== Source material
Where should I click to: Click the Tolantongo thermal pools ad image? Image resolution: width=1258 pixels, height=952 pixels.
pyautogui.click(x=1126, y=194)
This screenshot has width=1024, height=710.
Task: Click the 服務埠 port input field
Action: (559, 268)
====
[Directions for this task]: From the records above, extract every line exactly as it stands.

[Response to the task]:
Where should I click to: Click the Tolantongo thermal pools ad image? Image resolution: width=1258 pixels, height=952 pixels.
pyautogui.click(x=1126, y=194)
This screenshot has width=1024, height=710.
Task: Click the 服務埠 port input field
Action: (559, 268)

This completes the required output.